Best notó un cosquilleo en el estómago.
—¿Quiere repetir eso que acaba de decir, por favor?
—Tenemos información acerca de un códice en el que aparecen varios textos escritos en copto.
—¿Cuántos son varios?
—Vayamos por partes, profesor.
El profesor sacó su pañuelo y se limpió el sudor que había aparecido en su frente.
—¿Le importaría servirme otro whisky?
Ahora fue Eaton quien llenó generosamente el vaso. Best dio un largo trago y notó el licor de malta bajando por su reseca garganta. Era un whisky excelente.

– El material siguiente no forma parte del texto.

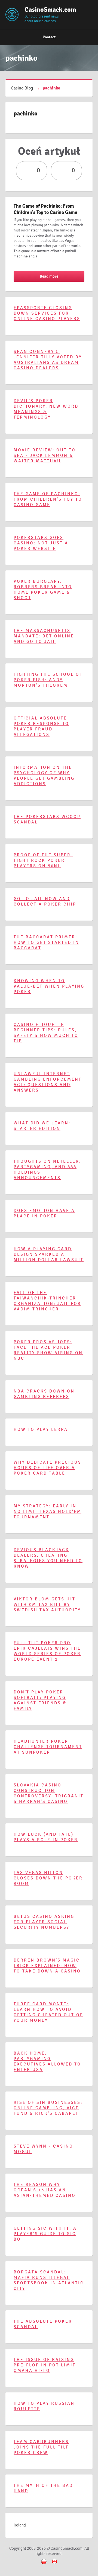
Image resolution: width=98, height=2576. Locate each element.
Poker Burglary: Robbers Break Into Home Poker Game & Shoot (43, 590)
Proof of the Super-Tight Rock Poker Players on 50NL (43, 860)
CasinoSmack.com (42, 9)
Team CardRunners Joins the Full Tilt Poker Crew (41, 2447)
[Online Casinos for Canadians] (54, 2565)
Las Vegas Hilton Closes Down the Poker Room (48, 1878)
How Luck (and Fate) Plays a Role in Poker (46, 1837)
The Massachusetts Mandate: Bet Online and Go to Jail (44, 636)
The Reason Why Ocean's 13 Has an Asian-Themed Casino (45, 2190)
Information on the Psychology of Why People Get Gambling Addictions (44, 776)
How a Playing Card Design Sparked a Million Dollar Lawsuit (49, 1254)
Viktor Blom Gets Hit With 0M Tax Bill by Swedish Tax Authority (47, 1604)
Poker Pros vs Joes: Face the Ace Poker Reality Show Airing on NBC (48, 1350)
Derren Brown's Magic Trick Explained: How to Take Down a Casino (47, 1965)
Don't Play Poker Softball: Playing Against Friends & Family (40, 1700)
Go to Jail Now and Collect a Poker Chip (45, 901)
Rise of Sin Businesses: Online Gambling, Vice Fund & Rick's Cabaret (48, 2108)
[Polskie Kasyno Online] (44, 2565)
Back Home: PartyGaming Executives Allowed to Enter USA (47, 2061)
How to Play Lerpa (41, 1429)
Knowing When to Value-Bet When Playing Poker (49, 986)
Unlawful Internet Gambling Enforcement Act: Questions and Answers (48, 1082)
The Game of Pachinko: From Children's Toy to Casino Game (45, 209)
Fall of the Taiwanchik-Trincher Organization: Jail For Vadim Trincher (47, 1301)
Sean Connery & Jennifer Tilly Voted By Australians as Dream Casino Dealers (48, 360)
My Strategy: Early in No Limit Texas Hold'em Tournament (47, 1511)
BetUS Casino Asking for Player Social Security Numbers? (44, 1922)
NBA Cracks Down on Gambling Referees (44, 1393)
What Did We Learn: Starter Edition (42, 1125)
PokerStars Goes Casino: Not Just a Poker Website (41, 543)
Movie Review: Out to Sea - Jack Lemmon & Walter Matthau (45, 455)
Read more (49, 276)
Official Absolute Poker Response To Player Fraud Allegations (41, 726)
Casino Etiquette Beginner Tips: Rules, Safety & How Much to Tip (46, 1033)
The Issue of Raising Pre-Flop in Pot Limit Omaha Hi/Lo (45, 2365)
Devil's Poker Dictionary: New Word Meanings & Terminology (46, 409)
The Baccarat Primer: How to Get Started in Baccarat (46, 942)
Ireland (20, 2525)
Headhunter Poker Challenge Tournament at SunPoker (48, 1747)
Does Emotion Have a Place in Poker (44, 1213)
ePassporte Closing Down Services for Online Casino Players (47, 313)
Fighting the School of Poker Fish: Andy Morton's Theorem (48, 680)
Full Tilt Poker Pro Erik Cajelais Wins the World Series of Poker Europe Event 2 (47, 1651)
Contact (49, 37)
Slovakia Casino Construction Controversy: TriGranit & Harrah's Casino (49, 1793)
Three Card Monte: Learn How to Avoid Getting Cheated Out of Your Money (48, 2012)
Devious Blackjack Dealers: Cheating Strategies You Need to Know (48, 1558)
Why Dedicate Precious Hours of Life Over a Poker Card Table (47, 1468)
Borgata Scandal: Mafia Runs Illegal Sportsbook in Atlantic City (49, 2280)
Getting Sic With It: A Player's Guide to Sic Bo (45, 2234)
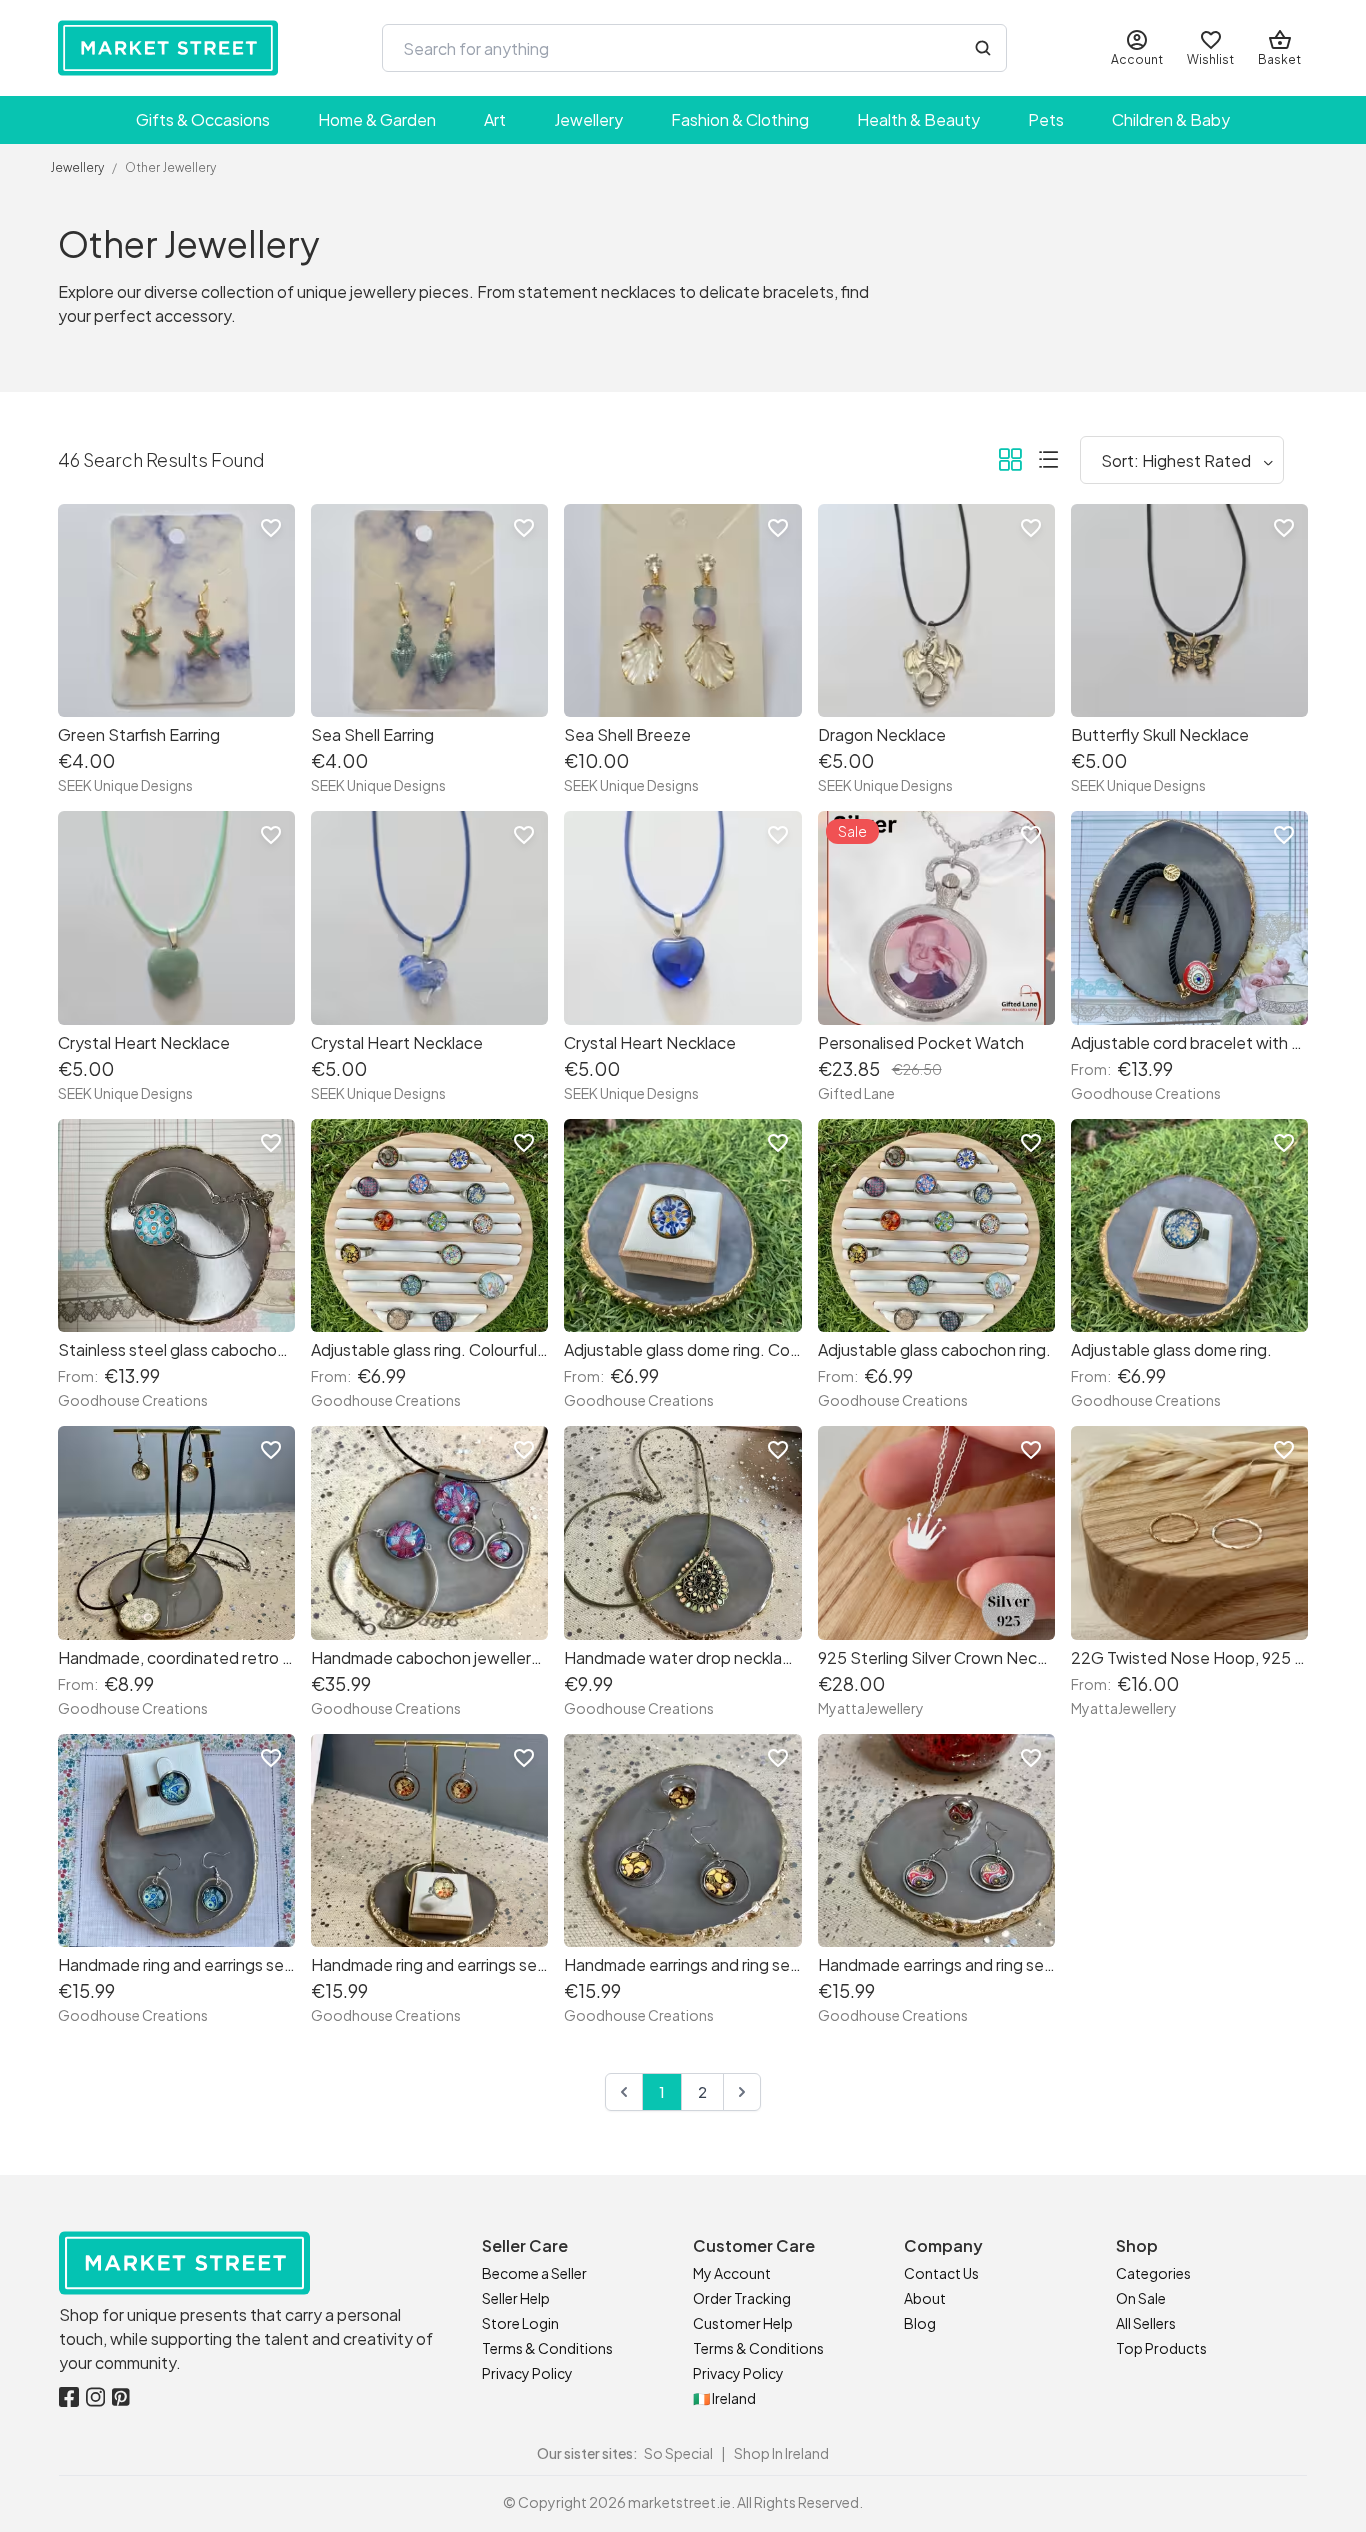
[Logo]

—¿Quiere usted explicarme qué es todo eso de un códice que contiene varios textos en lengua copta?
—Antes de explicarle detalladamente esa historia, al menos lo que nosotros conocemos de ella, me gustaría que le echase un vistazo a otra fotografía. —Milton sacó la última de las fotos que había en la carpeta y se le entregó. También se trataba de varias líneas escritas en copto, pero había manchas y pérdidas de texto que afectaban a su lectura.
Best volvió a colocarse las gafas y mantuvo un prolongado silencio. Los dos hombres estaban pendientes hasta del más pequeño de sus gestos.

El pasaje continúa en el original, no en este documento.